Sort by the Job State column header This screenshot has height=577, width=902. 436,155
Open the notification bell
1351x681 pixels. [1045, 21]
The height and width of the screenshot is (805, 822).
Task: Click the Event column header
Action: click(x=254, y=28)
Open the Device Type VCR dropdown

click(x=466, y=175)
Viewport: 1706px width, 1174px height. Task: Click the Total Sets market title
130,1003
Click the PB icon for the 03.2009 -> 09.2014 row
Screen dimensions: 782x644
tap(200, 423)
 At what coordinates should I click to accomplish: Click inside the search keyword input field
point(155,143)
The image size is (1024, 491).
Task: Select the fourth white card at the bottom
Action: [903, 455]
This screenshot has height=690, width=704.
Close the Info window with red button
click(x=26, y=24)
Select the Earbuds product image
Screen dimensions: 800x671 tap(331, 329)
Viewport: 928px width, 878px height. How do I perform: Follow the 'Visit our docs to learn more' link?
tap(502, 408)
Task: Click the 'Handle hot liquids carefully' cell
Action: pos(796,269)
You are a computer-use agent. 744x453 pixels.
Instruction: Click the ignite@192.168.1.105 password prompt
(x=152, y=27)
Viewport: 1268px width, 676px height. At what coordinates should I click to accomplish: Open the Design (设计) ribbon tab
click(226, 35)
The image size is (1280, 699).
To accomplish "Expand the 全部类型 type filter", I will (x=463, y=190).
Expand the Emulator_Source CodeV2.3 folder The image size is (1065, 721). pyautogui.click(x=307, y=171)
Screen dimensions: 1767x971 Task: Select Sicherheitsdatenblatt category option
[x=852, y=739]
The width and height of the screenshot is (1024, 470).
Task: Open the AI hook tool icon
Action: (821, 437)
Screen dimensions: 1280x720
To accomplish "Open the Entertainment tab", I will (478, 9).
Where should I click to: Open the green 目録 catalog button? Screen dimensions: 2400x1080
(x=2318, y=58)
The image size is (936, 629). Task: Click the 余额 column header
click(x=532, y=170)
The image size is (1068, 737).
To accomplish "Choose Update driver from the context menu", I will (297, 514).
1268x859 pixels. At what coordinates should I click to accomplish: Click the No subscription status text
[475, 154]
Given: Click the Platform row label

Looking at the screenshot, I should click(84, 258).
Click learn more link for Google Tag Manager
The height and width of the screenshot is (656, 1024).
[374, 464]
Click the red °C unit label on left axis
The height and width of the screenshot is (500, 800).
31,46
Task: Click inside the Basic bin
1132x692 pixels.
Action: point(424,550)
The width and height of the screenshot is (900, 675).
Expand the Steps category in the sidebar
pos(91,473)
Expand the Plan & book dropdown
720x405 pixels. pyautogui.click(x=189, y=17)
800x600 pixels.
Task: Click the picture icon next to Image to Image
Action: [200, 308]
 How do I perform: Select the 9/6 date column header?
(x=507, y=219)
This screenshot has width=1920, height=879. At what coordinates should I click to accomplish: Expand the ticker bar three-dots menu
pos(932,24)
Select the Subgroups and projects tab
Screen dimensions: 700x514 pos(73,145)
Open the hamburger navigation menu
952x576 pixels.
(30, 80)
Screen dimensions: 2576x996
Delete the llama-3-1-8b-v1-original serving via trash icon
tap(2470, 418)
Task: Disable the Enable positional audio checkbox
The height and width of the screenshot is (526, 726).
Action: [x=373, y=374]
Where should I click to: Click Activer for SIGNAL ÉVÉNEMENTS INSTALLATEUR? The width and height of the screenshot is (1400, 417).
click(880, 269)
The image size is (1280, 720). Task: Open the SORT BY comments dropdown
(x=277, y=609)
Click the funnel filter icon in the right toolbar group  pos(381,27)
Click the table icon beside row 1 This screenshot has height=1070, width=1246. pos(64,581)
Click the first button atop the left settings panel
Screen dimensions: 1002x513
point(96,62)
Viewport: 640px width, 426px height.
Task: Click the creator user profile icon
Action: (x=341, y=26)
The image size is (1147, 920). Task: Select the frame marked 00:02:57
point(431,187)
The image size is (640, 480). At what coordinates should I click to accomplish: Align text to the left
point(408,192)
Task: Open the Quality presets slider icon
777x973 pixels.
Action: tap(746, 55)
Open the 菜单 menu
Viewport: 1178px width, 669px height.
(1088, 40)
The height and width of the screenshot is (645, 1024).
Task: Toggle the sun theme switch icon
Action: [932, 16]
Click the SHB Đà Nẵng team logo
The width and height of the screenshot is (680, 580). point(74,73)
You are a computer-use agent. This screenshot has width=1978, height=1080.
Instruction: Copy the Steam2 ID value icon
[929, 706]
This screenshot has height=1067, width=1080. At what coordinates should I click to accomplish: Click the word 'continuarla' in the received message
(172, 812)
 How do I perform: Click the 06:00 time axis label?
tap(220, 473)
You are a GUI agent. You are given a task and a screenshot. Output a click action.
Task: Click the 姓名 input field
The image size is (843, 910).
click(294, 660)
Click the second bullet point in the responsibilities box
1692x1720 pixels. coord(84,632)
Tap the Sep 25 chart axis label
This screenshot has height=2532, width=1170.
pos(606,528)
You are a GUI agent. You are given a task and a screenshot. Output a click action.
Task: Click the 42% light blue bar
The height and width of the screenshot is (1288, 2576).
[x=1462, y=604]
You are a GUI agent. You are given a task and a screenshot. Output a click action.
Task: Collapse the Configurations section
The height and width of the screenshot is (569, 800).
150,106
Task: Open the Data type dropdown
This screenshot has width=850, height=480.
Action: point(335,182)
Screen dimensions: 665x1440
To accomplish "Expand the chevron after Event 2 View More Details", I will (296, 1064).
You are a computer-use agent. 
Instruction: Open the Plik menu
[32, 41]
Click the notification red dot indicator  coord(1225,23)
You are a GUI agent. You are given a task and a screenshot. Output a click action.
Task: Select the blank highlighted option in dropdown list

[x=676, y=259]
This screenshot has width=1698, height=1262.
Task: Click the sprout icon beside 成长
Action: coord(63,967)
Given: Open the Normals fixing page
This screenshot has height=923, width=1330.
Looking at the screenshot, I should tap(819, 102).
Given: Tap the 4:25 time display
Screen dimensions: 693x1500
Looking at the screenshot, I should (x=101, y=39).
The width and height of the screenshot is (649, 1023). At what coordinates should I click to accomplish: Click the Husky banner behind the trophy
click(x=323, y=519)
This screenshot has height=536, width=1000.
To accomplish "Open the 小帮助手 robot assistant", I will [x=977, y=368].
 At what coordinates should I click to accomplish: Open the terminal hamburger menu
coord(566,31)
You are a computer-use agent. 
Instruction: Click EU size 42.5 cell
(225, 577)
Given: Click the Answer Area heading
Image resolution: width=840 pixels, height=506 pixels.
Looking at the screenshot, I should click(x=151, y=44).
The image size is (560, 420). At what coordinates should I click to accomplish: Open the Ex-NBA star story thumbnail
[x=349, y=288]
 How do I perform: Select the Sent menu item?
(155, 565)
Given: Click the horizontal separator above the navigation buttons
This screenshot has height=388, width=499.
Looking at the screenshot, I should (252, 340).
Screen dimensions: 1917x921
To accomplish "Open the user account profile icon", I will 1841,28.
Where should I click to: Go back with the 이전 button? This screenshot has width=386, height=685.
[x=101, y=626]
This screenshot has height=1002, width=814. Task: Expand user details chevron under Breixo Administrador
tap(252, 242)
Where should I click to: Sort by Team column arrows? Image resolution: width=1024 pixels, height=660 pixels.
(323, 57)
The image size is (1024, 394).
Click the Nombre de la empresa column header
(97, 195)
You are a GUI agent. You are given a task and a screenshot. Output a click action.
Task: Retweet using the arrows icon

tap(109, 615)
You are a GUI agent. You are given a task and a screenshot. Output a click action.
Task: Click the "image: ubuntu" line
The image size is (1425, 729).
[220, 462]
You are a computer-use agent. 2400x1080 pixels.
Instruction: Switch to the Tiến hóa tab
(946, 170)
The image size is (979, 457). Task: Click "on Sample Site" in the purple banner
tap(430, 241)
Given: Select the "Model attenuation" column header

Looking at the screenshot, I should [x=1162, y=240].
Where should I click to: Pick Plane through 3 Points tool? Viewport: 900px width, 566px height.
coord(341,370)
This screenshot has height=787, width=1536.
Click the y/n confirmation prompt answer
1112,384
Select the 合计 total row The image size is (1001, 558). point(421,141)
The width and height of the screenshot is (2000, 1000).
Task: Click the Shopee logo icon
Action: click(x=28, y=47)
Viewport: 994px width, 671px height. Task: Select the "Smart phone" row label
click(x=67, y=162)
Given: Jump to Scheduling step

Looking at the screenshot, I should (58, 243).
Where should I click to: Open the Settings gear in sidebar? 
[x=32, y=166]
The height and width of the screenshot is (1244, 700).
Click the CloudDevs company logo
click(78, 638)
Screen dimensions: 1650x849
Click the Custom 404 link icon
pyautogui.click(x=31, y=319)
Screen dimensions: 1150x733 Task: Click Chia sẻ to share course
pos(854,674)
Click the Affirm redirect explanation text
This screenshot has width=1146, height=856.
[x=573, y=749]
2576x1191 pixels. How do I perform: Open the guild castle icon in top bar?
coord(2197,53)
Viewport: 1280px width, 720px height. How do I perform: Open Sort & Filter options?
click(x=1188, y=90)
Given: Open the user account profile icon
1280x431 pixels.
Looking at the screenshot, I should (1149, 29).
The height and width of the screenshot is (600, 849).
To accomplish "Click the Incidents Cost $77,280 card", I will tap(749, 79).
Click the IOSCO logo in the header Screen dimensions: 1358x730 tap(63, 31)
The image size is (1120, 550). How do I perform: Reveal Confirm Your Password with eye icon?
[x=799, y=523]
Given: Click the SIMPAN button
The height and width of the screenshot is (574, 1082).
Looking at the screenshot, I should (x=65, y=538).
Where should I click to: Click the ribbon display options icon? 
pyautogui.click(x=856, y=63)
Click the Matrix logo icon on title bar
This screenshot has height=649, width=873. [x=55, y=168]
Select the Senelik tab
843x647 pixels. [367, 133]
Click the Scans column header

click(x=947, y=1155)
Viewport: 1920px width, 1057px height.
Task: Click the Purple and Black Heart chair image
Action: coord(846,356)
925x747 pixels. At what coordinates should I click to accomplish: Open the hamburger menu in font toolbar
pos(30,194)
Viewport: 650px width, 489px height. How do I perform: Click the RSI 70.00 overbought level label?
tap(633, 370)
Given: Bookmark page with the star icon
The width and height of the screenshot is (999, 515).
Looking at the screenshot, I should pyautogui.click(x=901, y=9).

──────────

* _EXERCISE_
Give back, exactly as written, the stretch from the line with "Task: Click the 42% light blue bar" through the line with "Given: Click the Answer Area heading", and no other lines from the records above.

* _SOLUTION TO THE EXERCISE_
Task: Click the 42% light blue bar
The height and width of the screenshot is (1288, 2576).
[x=1462, y=604]
You are a GUI agent. You are given a task and a screenshot. Output a click action.
Task: Collapse the Configurations section
The height and width of the screenshot is (569, 800).
150,106
Task: Open the Data type dropdown
This screenshot has width=850, height=480.
Action: point(335,182)
Screen dimensions: 665x1440
To accomplish "Expand the chevron after Event 2 View More Details", I will (296, 1064).
You are a computer-use agent. 
Instruction: Open the Plik menu
[32, 41]
Click the notification red dot indicator  coord(1225,23)
You are a GUI agent. You are given a task and a screenshot. Output a click action.
Task: Select the blank highlighted option in dropdown list

[x=676, y=259]
This screenshot has width=1698, height=1262.
Task: Click the sprout icon beside 成长
Action: coord(63,967)
Given: Open the Normals fixing page
This screenshot has height=923, width=1330.
Looking at the screenshot, I should tap(819, 102).
Given: Tap the 4:25 time display
Screen dimensions: 693x1500
Looking at the screenshot, I should (x=101, y=39).
The width and height of the screenshot is (649, 1023). At what coordinates should I click to accomplish: Click the Husky banner behind the trophy
click(x=323, y=519)
This screenshot has height=536, width=1000.
To accomplish "Open the 小帮助手 robot assistant", I will [x=977, y=368].
 At what coordinates should I click to accomplish: Open the terminal hamburger menu
coord(566,31)
You are a computer-use agent. 
Instruction: Click EU size 42.5 cell
(225, 577)
Given: Click the Answer Area heading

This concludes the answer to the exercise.